Records provided: Begin

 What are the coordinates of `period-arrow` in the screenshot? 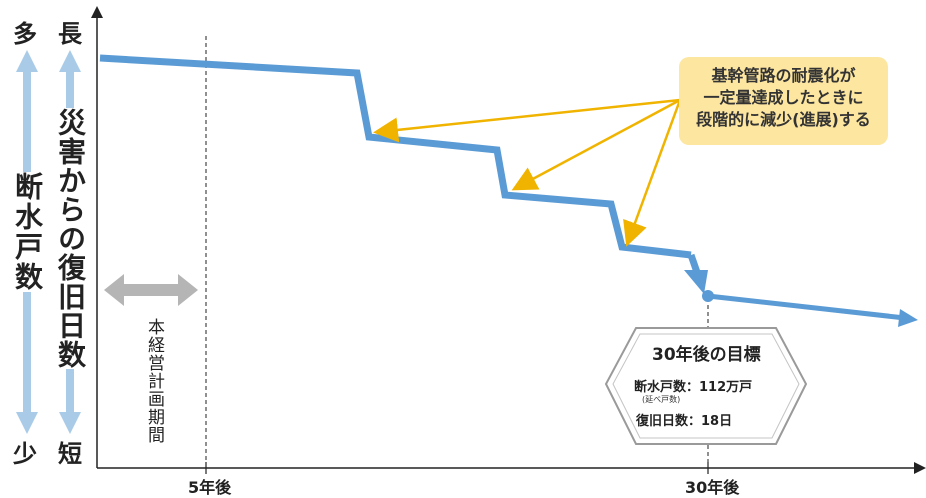 It's located at (151, 290).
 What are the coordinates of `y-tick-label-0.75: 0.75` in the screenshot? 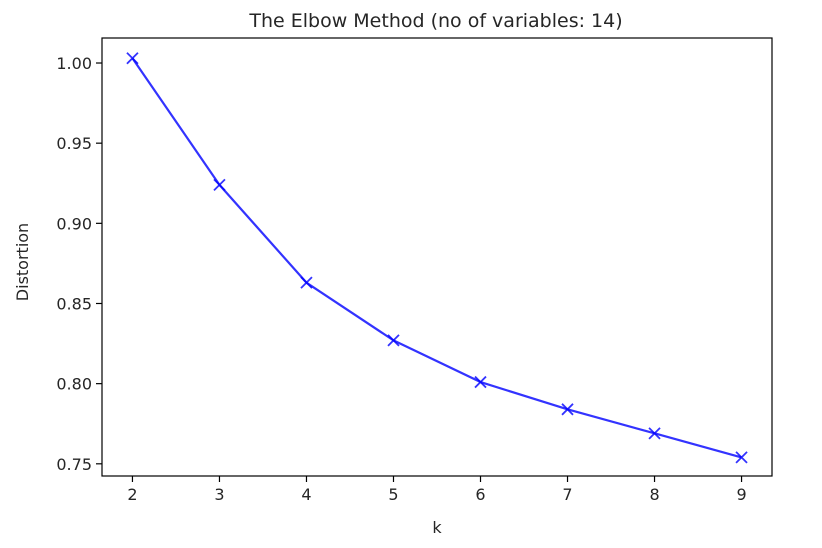 It's located at (74, 464).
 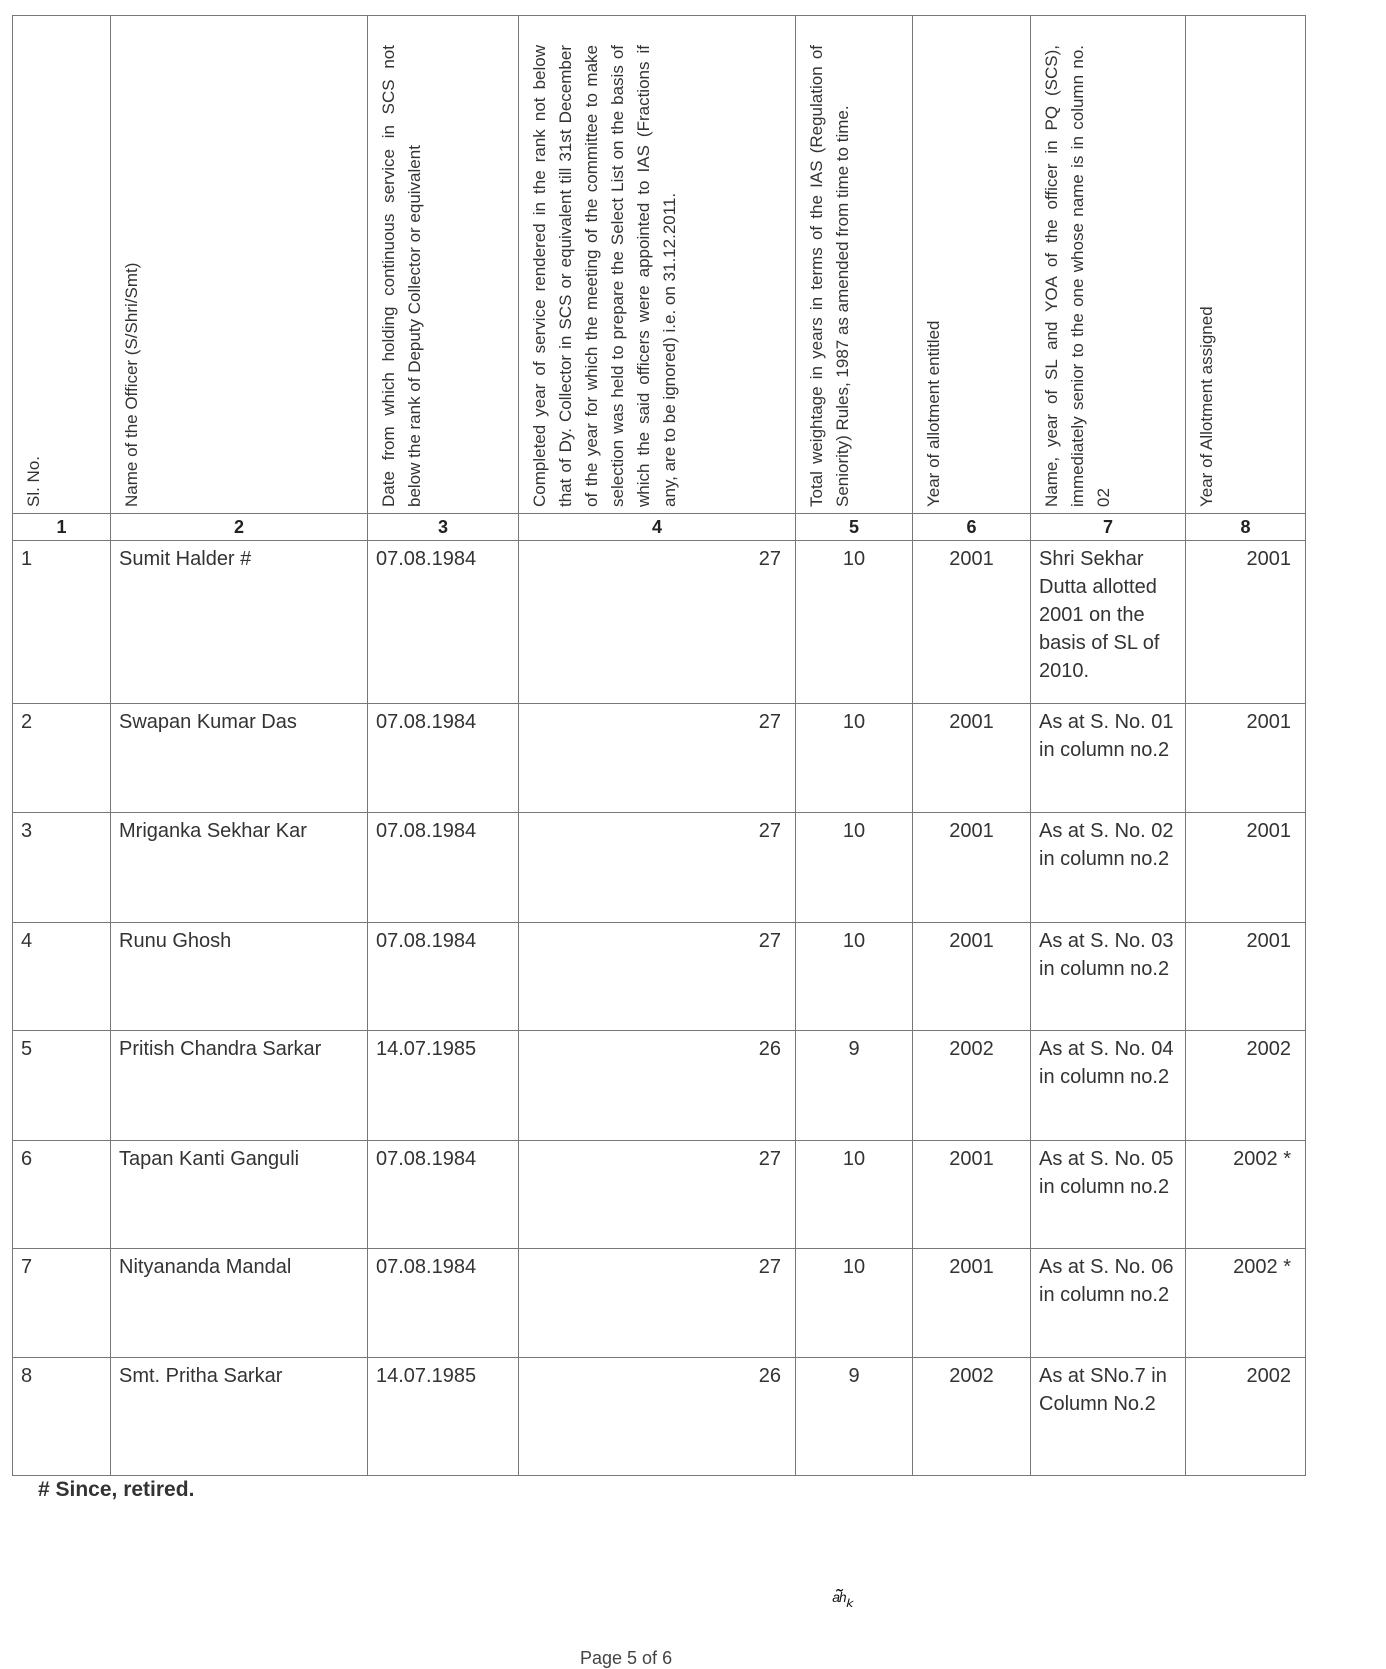 What do you see at coordinates (62, 527) in the screenshot?
I see `column-number: 1` at bounding box center [62, 527].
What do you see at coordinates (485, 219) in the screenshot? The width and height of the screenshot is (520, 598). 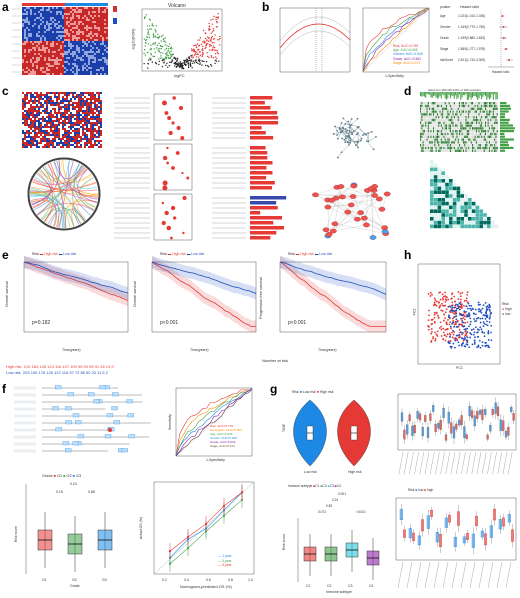 I see `corr-cell` at bounding box center [485, 219].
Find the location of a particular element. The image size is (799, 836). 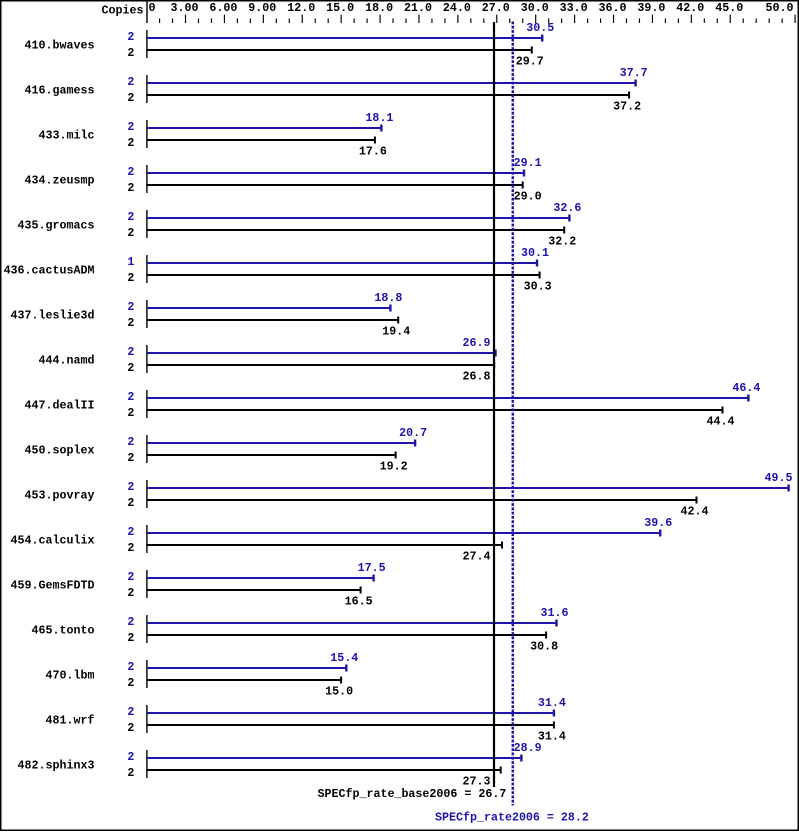

svg-text: 459.GemsFDTD is located at coordinates (53, 585).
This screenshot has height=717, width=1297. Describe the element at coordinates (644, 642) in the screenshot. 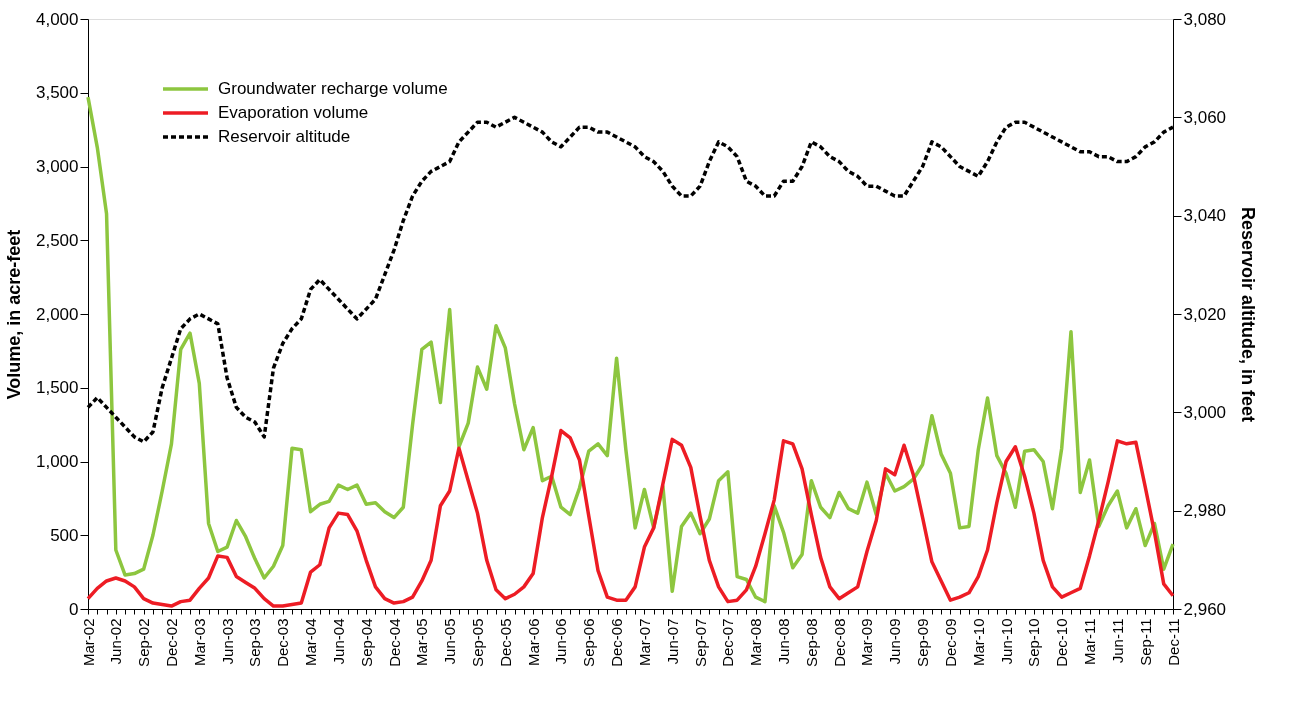

I see `x-tick-label: Mar-07` at that location.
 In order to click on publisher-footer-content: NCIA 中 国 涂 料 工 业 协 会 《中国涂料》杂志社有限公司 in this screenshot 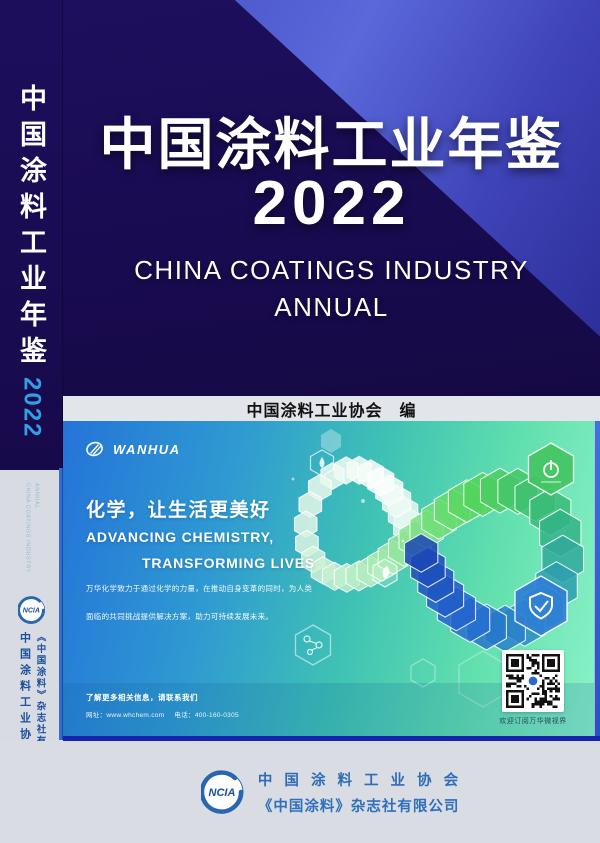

Records provided: End

Job: Rewrite everything from the line containing "This screenshot has" down to the end of the records, changing "screenshot" to "image" and leaving all else untouched. Omit the pictures from your answer.

Your solution:
This image has height=717, width=1297. Describe the element at coordinates (644, 642) in the image. 

I see `x-tick-label: Mar-07` at that location.
 In order to click on publisher-footer-content: NCIA 中 国 涂 料 工 业 协 会 《中国涂料》杂志社有限公司 in this image 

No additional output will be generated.